La scène de bataille finale est belle et justifiée par tout ce qui précède, des gentils meurent, mais ça fait partie du jeu. La réelle fin du film ne l’est pas et gâche tout à mes yeux. Cela veut dire que le clan des héros est prêt à continuer à vivre sous le joug de cette famille du moment qu’ils ne viennent pas dans leur jardin leur piquer des carottes. La morale de l’histoire est donc très égoïste, et c’est cela qui me gêne profondément. L’auteur a tout sacrifié pour préserver le bonheur éternel de ses deux personnages principaux. Et c’est pas cool.
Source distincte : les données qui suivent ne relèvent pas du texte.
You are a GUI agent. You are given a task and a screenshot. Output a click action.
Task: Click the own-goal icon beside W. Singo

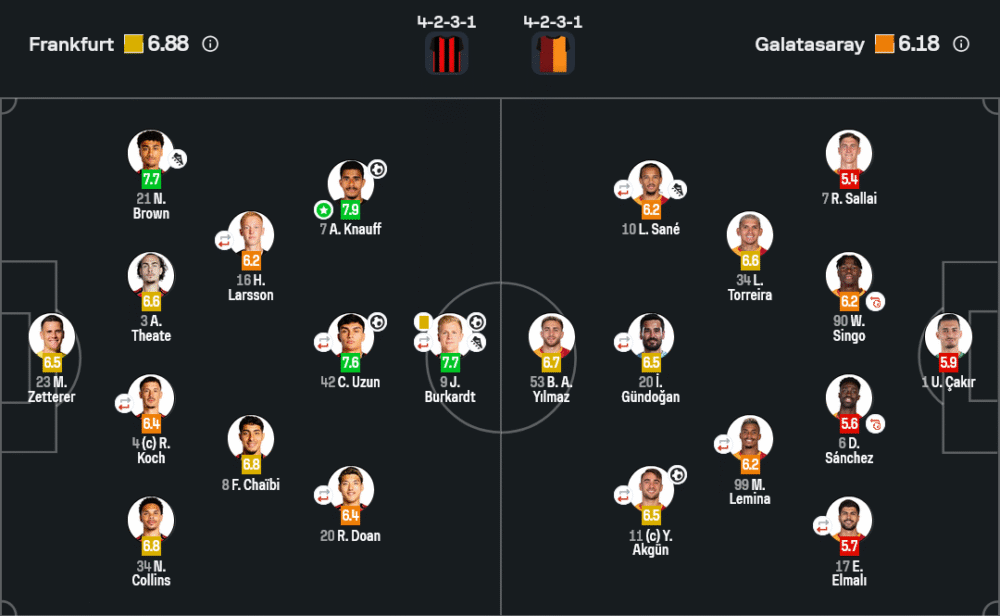876,301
Après avoir mis le doigt sur ce qui m’irritait, je me suis demandée si ce n’était pas symptomatique de la société actuelle dont certaines valeurs sont contestables, à mon avis. C’est une réelle question car je n’ai pas de connaissance très étendue de ce genre littéraire ou au cinéma, et je n’ai confronté que les oeuvres que j’avais lues ou vues. Je ne sais pas si c’est une tendance ou si d’autres ouvrages comparables existent déjà depuis longtemps, mais pour que le plus récent, Twilight, ait eu le succès que l’on connait, il faut bien que cela résonne chez les spectateurs et je trouve que c’est inquiétant.

Alors bien sûr c’est du divertissement et on est pas obligé de réfléchir à tout tout le temps machin. 
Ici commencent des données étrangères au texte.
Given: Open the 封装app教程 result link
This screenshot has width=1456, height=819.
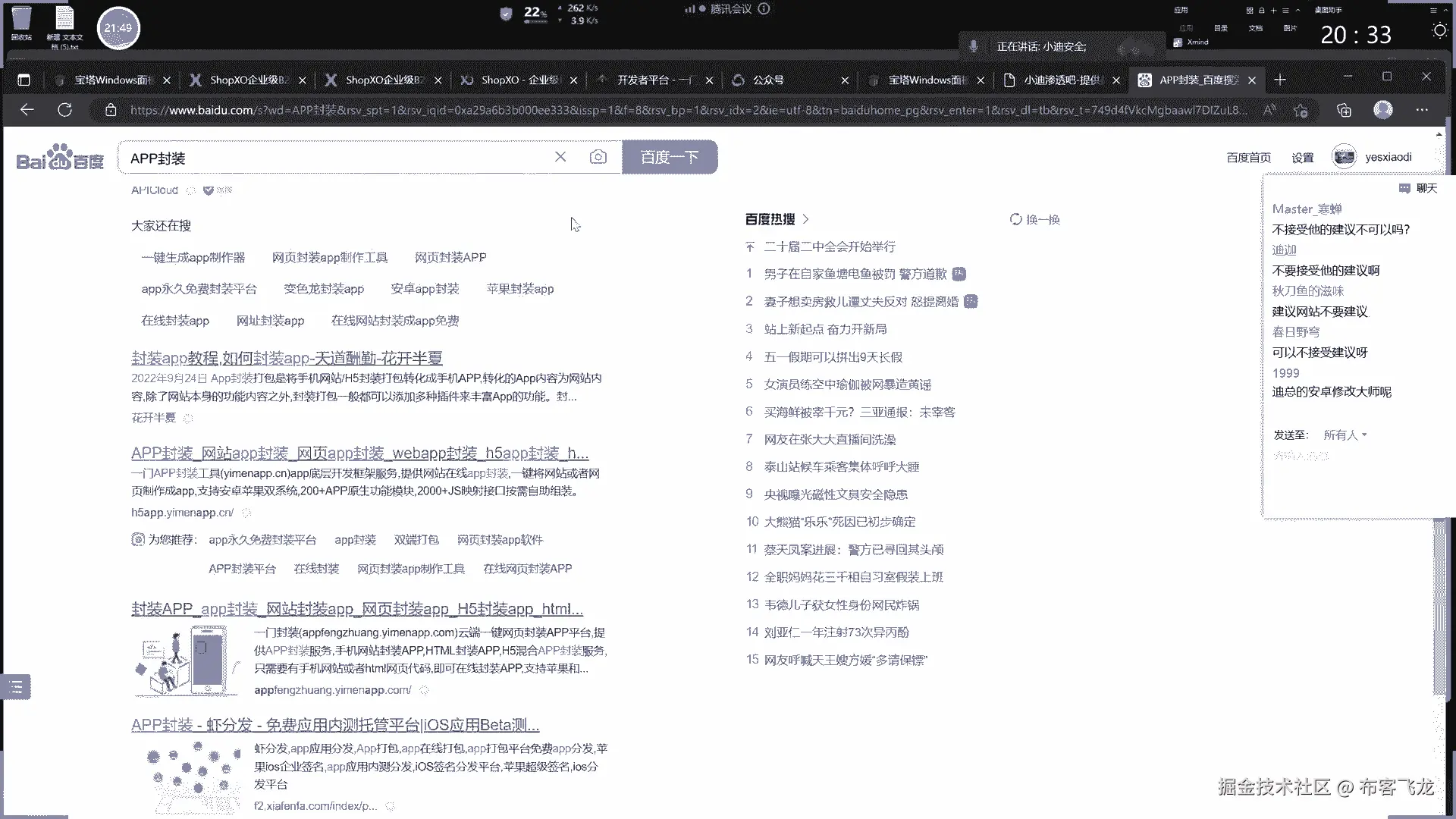Looking at the screenshot, I should (x=286, y=358).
Mais ça n’empêche pas que du divertissement peut ne pas être abrutissant et peut être AUSSI enrichissant. J’aimerais citer Alexandre Astier dans sonpassage dans l’émission de M. Morandini face à la mère d’un participant à uneémission de téléréalité, mais je ne me souviens plus exactement de ses mots… Je citerais aussi bien Antoine de Caunes, qui parlait de l’émission “Les enfants du rock” : il disait qu’à cette époque la télévision publique diffusait desémissions pour TOUS les publics. Aujourd’hui toutes sortes de prétextes sont évoqués pour présenter à un seul public des programmes affligeants. 

Depuis quand a-t-on décidé que l’intelligence était à bannir des médias? Depuis quand les spectateurs ne sont plus considérés dignes d’intérêt pour les projets culturels de masse? Car on parle toujours bien de culture. Et la culture, c’est l’humanité. Et l’humanité avec les Cullen, ben elle durerait pas longtemps.